Under Federal Rule of Civil Procedure 8(a)(1), a pleading must contain "a short and plain statement of the grounds for the court's jurisdiction, unless the court already has jurisdiction and the claim needs no new jurisdictional support." Fed.R.Civ.P. 8(a)(1). A motion to dismiss under Federal Rule of Civil Procedure 12(b)(1) tests the subject matter jurisdiction of the Court. See, e.g., Savage v. Glendale Union High Sch., 343 F.3d 1036, 1039-40 (9th Cir. 2003), cert. denied, 541 U.S. 1009 (2004). When subject matter jurisdiction is challenged, the burden of proof is placed on the party asserting that jurisdiction exists. Scott v. Breeland, 792 F.2d 925, 927 (9th Cir. 1986) (holding that "the party seeking to invoke the court's jurisdiction bears the burden of establishing that jurisdiction exists"). Accordingly, the court will presume lack of subject matter jurisdiction until the plaintiff proves otherwise in response to the motion to dismiss. Kokkonen v. Guardian Life Ins.

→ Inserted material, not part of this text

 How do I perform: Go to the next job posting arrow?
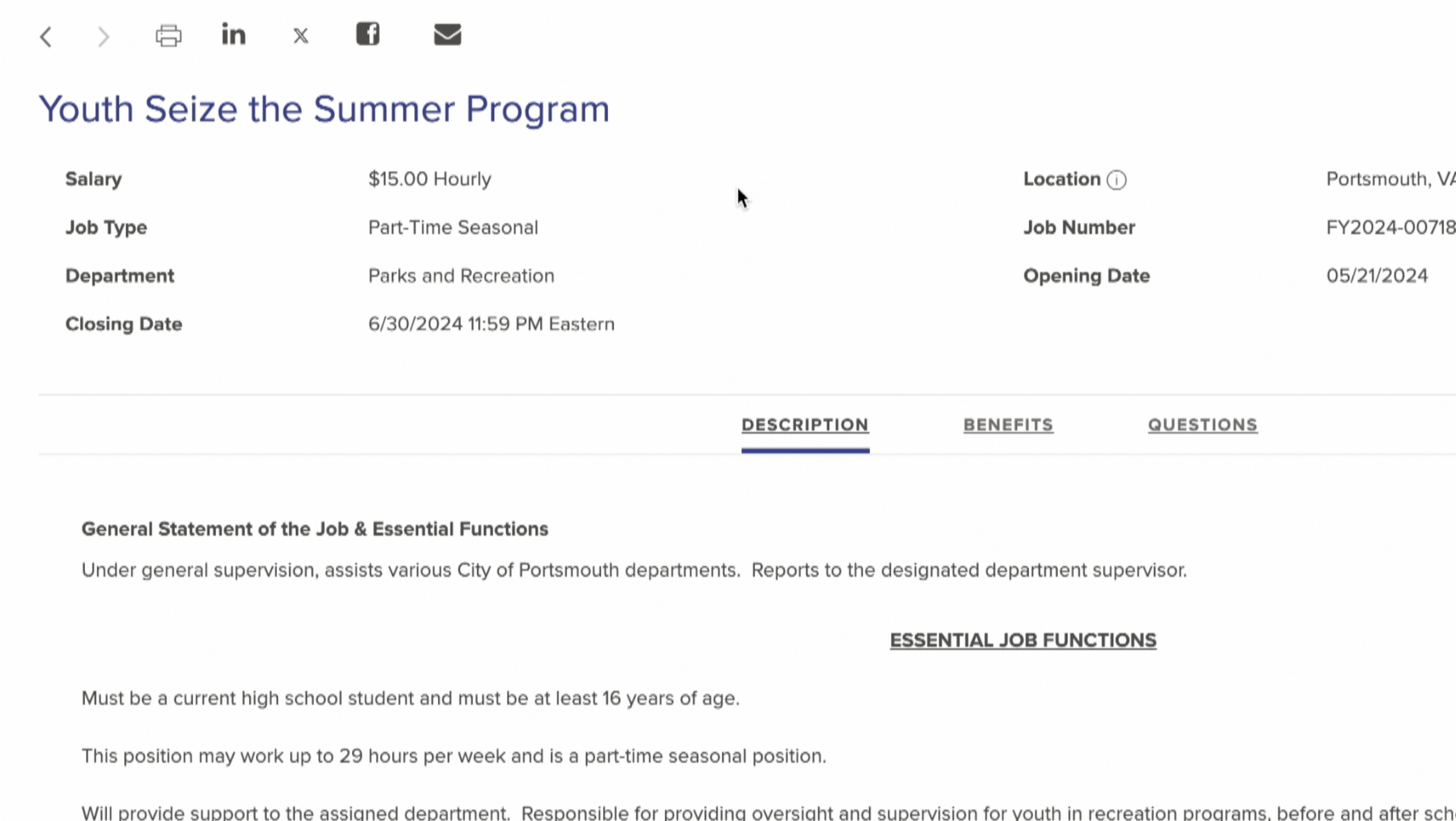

Co. of Am., 511 U.S. 375, 376-78 (1994).


DLA Piper argues that the petition should be dismissed for lack of subject matter jurisdiction because Jenks has not pleaded facts to establish jurisdiction based upon a federal question. "[F]ederal courts must have an independent basis for federal jurisdiction to hear claims under the FAA, " because the FAA itself does not establish federal question jurisdiction. Luong v. Circuit City Stores, Inc., 368 F.3d 1109, 1111 (9th Cir. 2004) (citing Moses H. Cone Mem'l Hosp. v. Mercury Constr. Corp., 460 U.S. 1, 25 n. 32, (1983)); Southland Corp. v. Keating, 465 U.S. 1, 15 n. 9 (1984); and Garrett v. Merrill Lynch, Pierce, Fenner & Smith, Inc., 7 F.3d 882, 883-84 (9th Cir. 1993). Indeed, even if the underlying arbitration involves a matter of federal law, seeking relief related to the arbitration under the FAA is not, in itself, sufficient to confer federal jurisdiction. Id.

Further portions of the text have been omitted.